We told you regarding it yesterday, under the terms of an agreement, ATMs will be installed in 207 additional locations across the country by the end of 2025. For Caroline Taquin, mayor of Courcelles, the “new plan is not ambitious enough. If you live in town, you’re lucky, you can have money easily in cash. But if you live in the countryside, you stay on the floor.”
In a neighboring village of Gouy-lez-Piéton, a cash point was installed three months ago. What simplify the life of the inhabitants. “We had to hit the villages nearby. For the elderly or people with reduced mobility, there were buses to try to get cash”, testifies a resident in the car. Another continued, “It’s handy. I’m from Forchies and around here, there aren’t many ATMs.” A final sums up: “It clearly simplifies life.”
The right of access to cash is ignored, deplore several organizations.
“The government and the banking sector ignore the right to access cash“, reacted Friday evening, in a joint press release, Financité, Test Achats and Okra.

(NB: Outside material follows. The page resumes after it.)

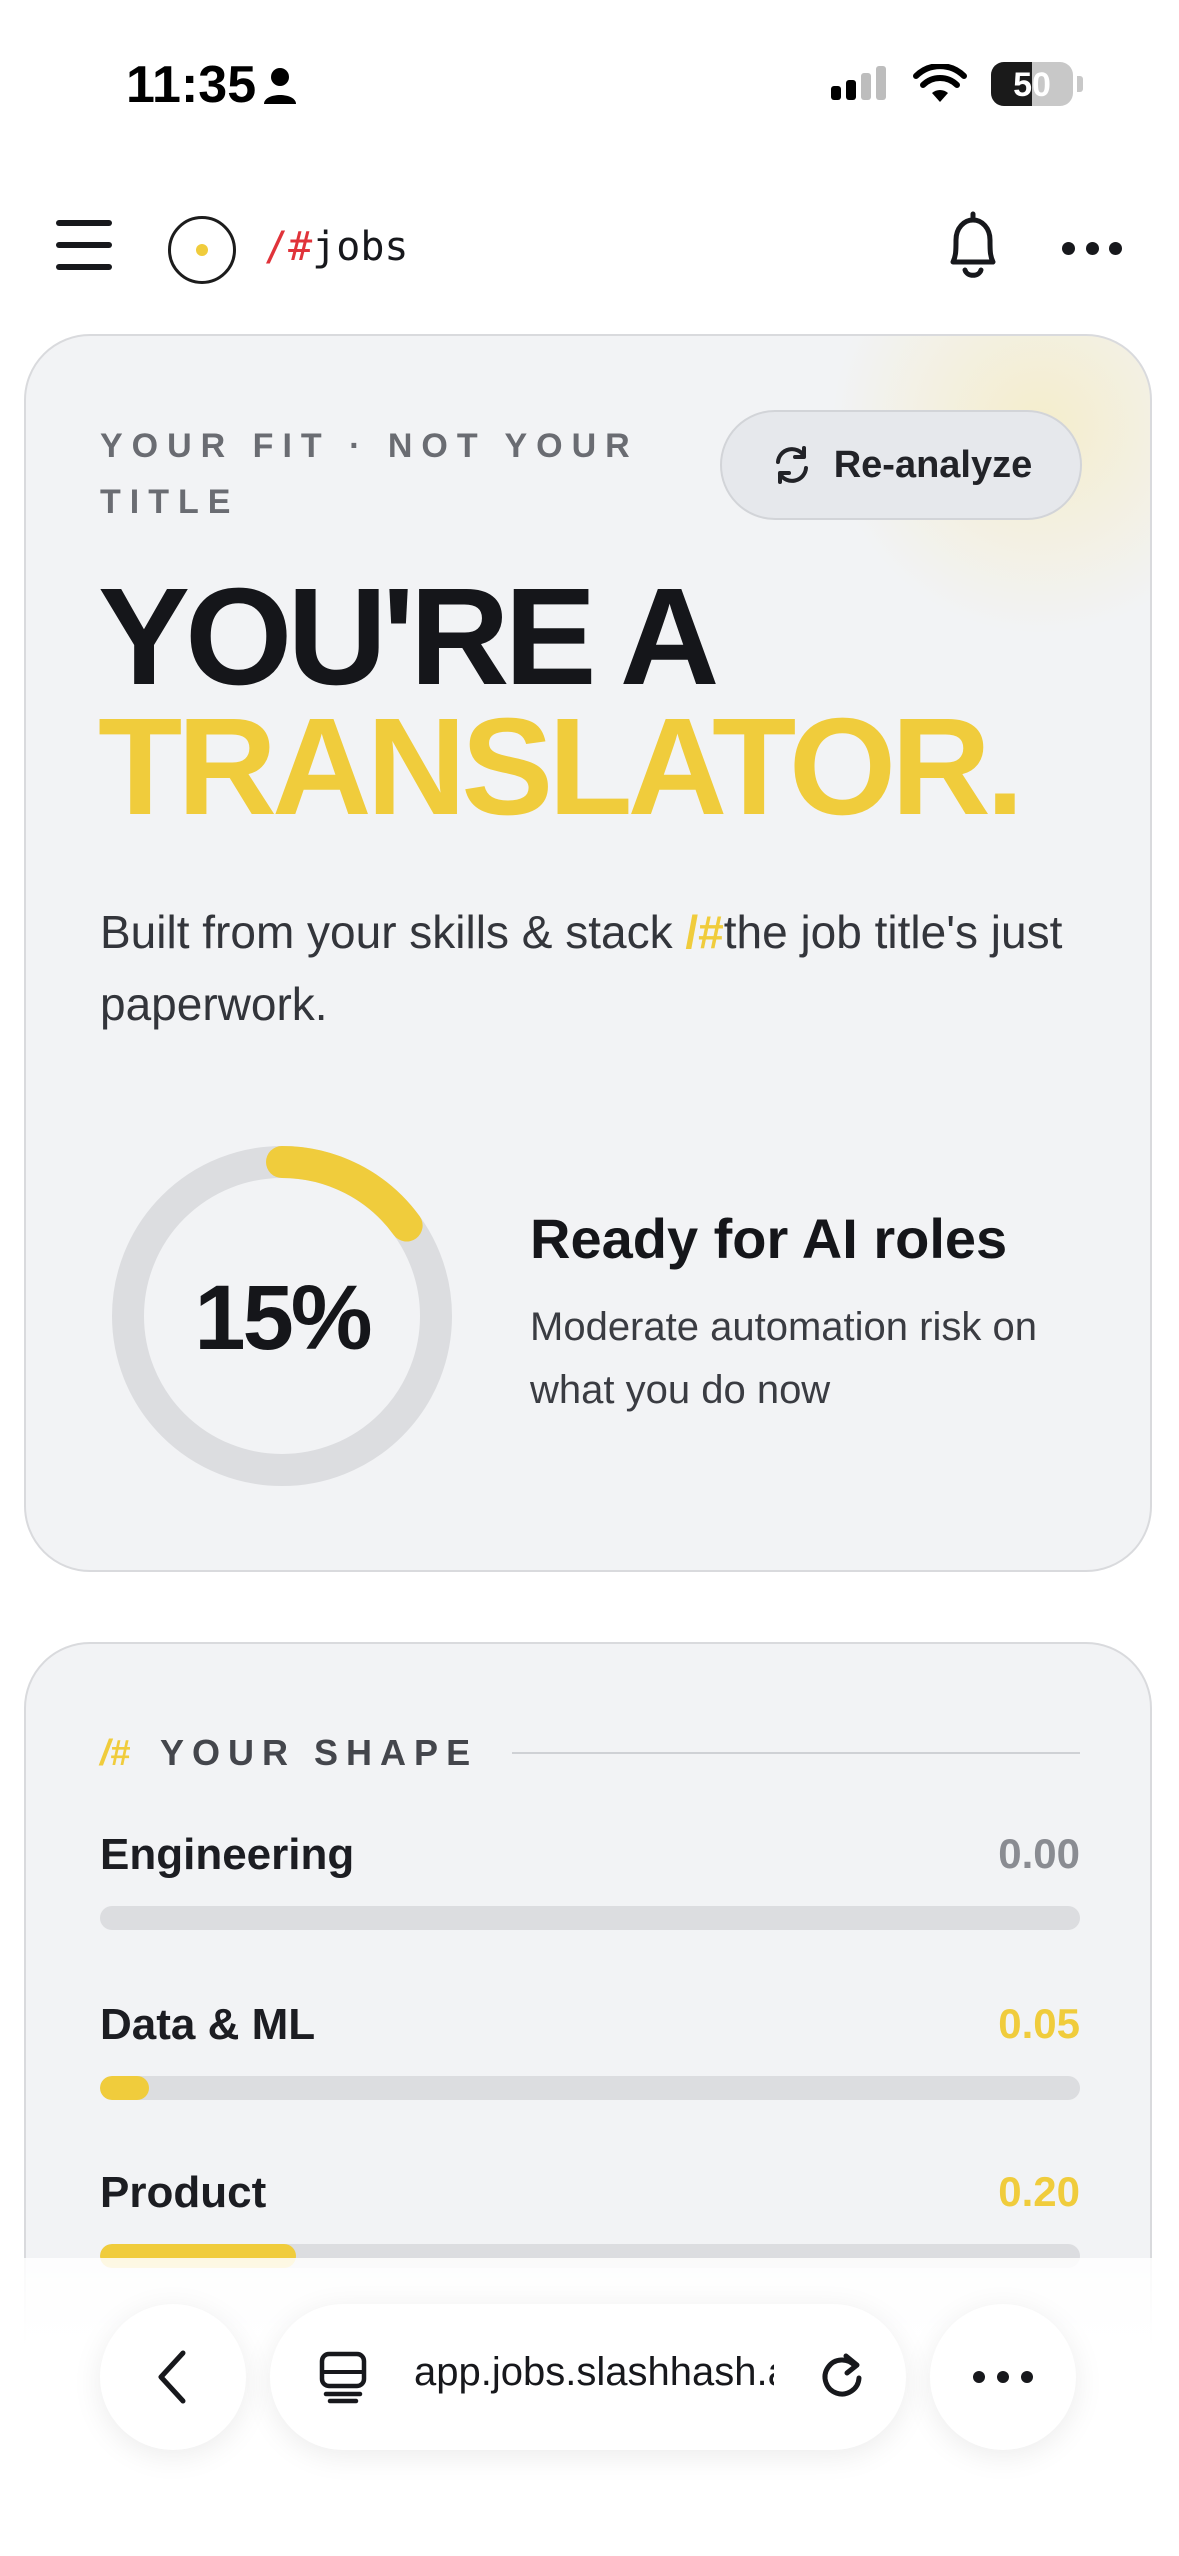 This screenshot has height=2556, width=1179. What do you see at coordinates (408, 637) in the screenshot?
I see `headline-line-1: YOU'RE A` at bounding box center [408, 637].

They consider “insufficient” the agreement reached earlier in the day providing for the installation of more than 200 new ATMs in by the end of 2025.
The agreement does not meet the list of requirements made by the organisations, which demanded at least 5,900 distributors, i.e. the number of distributors that Belgium had at the end of 2021. The organizations also demanded that at least 95% of the population has access to a distributor offering the basic assortment (withdrawal, deposit, etc.) within 2.5 km by road.
They also claimed that each municipality has a number of devices equivalent to at least one automaton per 1,500 inhabitants. “The federal authorities and Febelfin have reached a largely insufficient agreement on the ATM file. The needs and rights of consumers are thus ignored”, deplore the three organizations. The latter had launched, at the beginning of March, a petition once morest the disappearance of distributors having meanwhile collected more than 17,500 signatures, proving that “access to cash is a concern for many Belgians”.